If you want to know the details, please let me know.
melat0nin replied on at Permalink Reply
melat0nin
I've achieved this independently using the same method, utilising server-side processing of the files (though not in PHP, so not packagable). Did you use a PHP library to scrape text from the files? I couldn't get any of the open source ones to work reliably with all the various PDF versions.
Asseco replied on at Permalink Reply
Asseco
I use these two functions. Unfortunately it does not work with every PDF. I don't know why.

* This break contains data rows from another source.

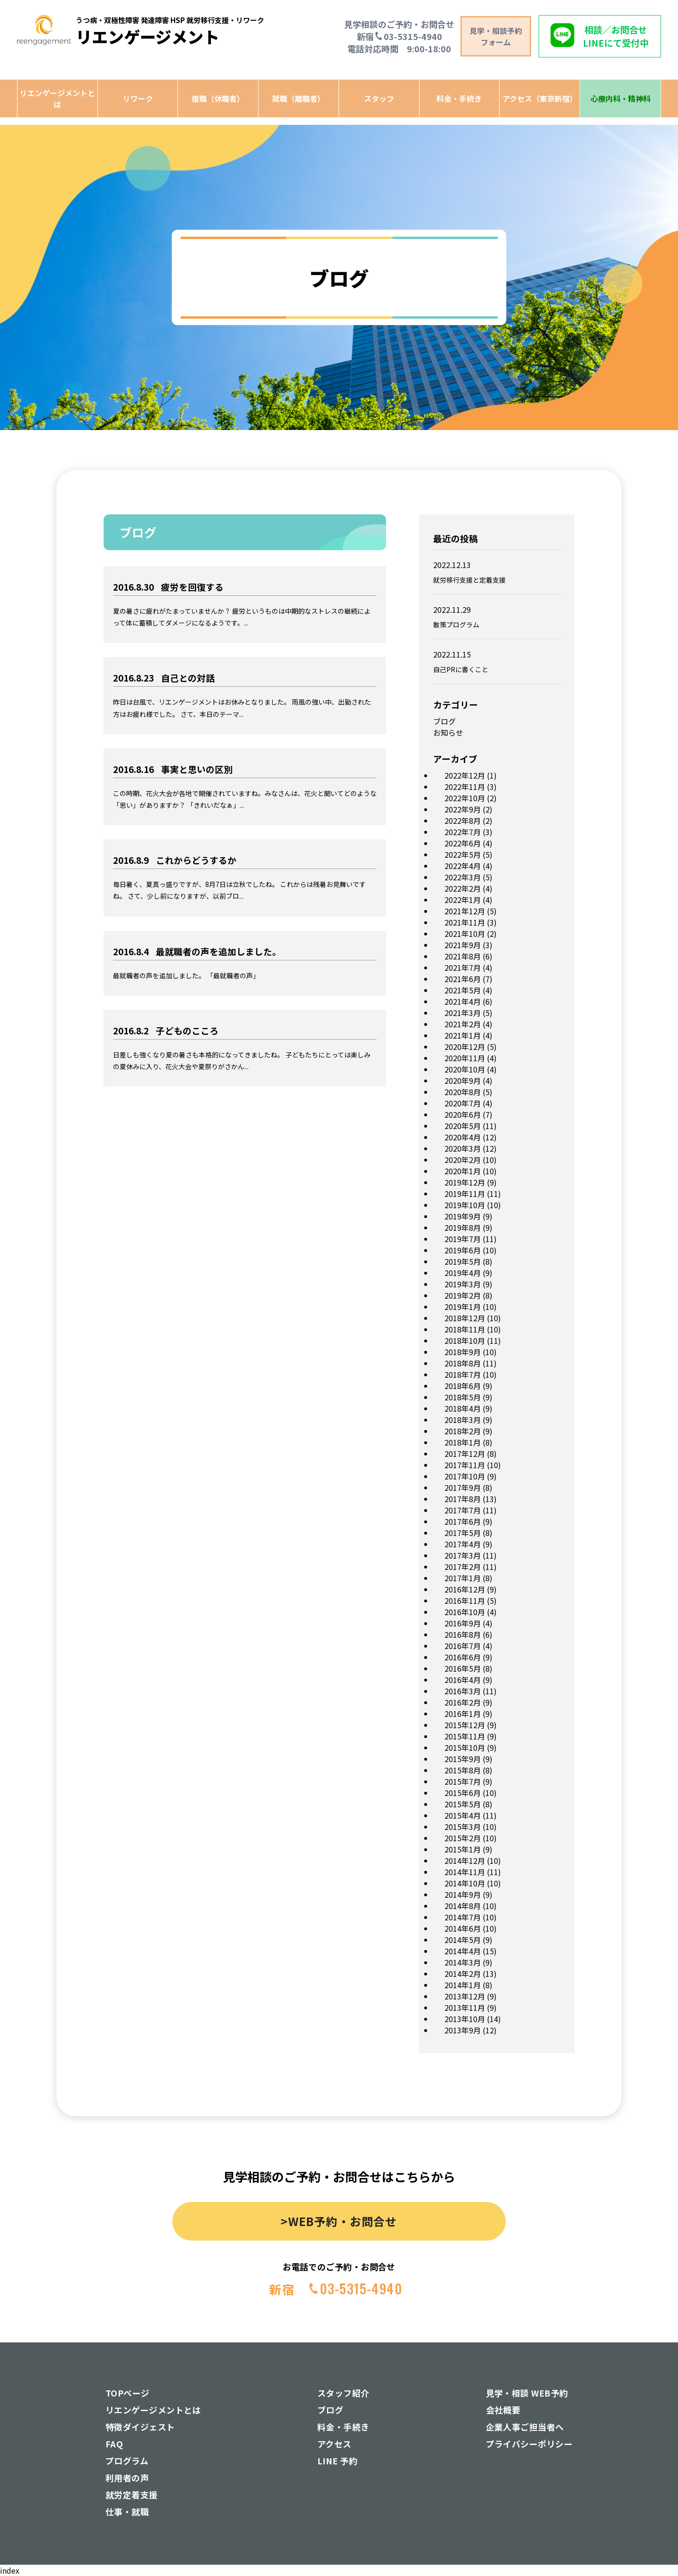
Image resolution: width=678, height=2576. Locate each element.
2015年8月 (462, 1770)
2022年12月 (464, 775)
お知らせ (448, 732)
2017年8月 (462, 1498)
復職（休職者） (218, 98)
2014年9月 (462, 1894)
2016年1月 (462, 1713)
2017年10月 (464, 1476)
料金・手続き (459, 98)
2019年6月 (462, 1250)
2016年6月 (462, 1657)
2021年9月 (462, 945)
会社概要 (503, 2410)
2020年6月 (462, 1114)
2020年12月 (464, 1046)
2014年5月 (462, 1939)
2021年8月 (462, 956)
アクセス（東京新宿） (539, 98)
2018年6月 (462, 1385)
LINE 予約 (337, 2460)
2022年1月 (462, 899)
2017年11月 (464, 1465)
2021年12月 (464, 911)
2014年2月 (462, 1973)
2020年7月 (462, 1103)
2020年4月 (462, 1137)
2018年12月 (464, 1318)
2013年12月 (464, 1996)
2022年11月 (464, 786)
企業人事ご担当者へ (525, 2427)
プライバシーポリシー (529, 2444)
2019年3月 (462, 1284)
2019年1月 (462, 1306)
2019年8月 (462, 1227)
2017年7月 (462, 1510)
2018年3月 (462, 1419)
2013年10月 (464, 2018)
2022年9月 (462, 809)
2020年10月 (464, 1069)
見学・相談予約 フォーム (495, 36)
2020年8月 (462, 1091)
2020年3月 (462, 1148)
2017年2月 (462, 1566)
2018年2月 (462, 1431)
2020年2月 (462, 1159)
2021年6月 (462, 978)
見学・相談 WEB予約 (527, 2393)
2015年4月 (462, 1815)
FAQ (114, 2444)
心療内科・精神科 (620, 98)
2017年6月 (462, 1521)
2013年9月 (462, 2030)
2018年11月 (464, 1329)
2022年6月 (462, 843)
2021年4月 (462, 1001)
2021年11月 (464, 922)
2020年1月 (462, 1171)
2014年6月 (462, 1928)
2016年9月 (462, 1623)
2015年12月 (464, 1725)
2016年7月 (462, 1645)
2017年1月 (462, 1578)
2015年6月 (462, 1792)
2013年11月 (464, 2007)
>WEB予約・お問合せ (339, 2221)
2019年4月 (462, 1272)
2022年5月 (462, 854)
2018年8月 (462, 1363)
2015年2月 (462, 1838)
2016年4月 (462, 1679)
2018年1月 (462, 1442)
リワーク (138, 98)
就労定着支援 (131, 2494)
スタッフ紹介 (343, 2393)
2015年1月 (462, 1849)
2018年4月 (462, 1408)
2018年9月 (462, 1351)
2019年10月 (464, 1205)
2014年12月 (464, 1860)
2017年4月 (462, 1544)
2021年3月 (462, 1012)
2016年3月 (462, 1691)
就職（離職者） (298, 98)
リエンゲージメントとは (57, 98)
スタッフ (379, 98)
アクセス (334, 2444)
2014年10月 (464, 1883)
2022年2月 (462, 888)
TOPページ (127, 2393)
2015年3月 (462, 1826)
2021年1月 (462, 1035)
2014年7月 (462, 1917)
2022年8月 (462, 820)
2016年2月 (462, 1702)
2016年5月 (462, 1668)
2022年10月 (464, 798)
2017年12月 (464, 1453)
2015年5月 (462, 1804)
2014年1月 (462, 1985)
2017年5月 (462, 1532)
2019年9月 (462, 1216)
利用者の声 (127, 2477)
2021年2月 (462, 1024)
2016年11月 (464, 1600)
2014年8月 (462, 1905)
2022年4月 (462, 865)
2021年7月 (462, 967)
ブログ (444, 721)
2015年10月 (464, 1747)
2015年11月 (464, 1736)
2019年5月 (462, 1261)
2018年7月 (462, 1374)
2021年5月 (462, 990)
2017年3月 (462, 1555)
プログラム (126, 2460)
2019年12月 (464, 1182)
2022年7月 (462, 831)
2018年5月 (462, 1397)
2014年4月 (462, 1951)
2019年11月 (464, 1193)
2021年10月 (464, 933)
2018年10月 (464, 1340)
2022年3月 (462, 877)
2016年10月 (464, 1611)
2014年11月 (464, 1871)
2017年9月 (462, 1487)
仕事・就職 (127, 2511)
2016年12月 (464, 1589)
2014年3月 (462, 1962)
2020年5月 (462, 1125)
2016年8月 (462, 1634)
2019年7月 (462, 1238)
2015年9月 (462, 1758)
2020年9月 (462, 1080)
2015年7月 (462, 1781)
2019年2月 (462, 1295)
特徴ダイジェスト (140, 2427)
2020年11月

private function pdf2string($sourcefile) {          
      $fp = fopen($sourcefile, 'rb'); 
      $content = fread($fp, filesize($sourcefile)); 
      fclose($fp);
      $searchstart = 'stream'; 
      $searchend = 'endstream'; 
      $pdfText = ''; 
      $pos = 0; 
      $pos2 = 0; 
      $startpos = 0; 
      while ($pos !== false && $pos2 !== false) { 
         $pos = strpos($content, $searchstart, $startpos); 
         $pos2 = strpos($content, $searchend, $startpos + 1); 
         if ($pos !== false && $pos2 !== false){ 
            if ($content[$pos] == 0x0d && $content[$pos + 1] == 0x0a) {
melat0nin replied on at Permalink Reply
melat0nin
Ah yes, I tried the same script and had limited success. The reason is that it doesn't support all versions of the PDF file format, so it's rendered fairly useless.

I managed to get round it using two server-side approaches combined with the php shell_exec function. For PDFs I'm using the pdftotext utility from the xpdf package, and for Word files I'm using a headless install of OpenOffice combined with the unoconv command line util. They can both output to stdout, so it's easy to get the parsed text back into php. This is on a Linux (CentOS) server so I'm not how how cross-platform this approach is, but it works well for me.

I'll probably write up the steps into a howto to share with the community.
webpresso replied on at Permalink Reply
webpresso
Would be really interesting how you achieved this!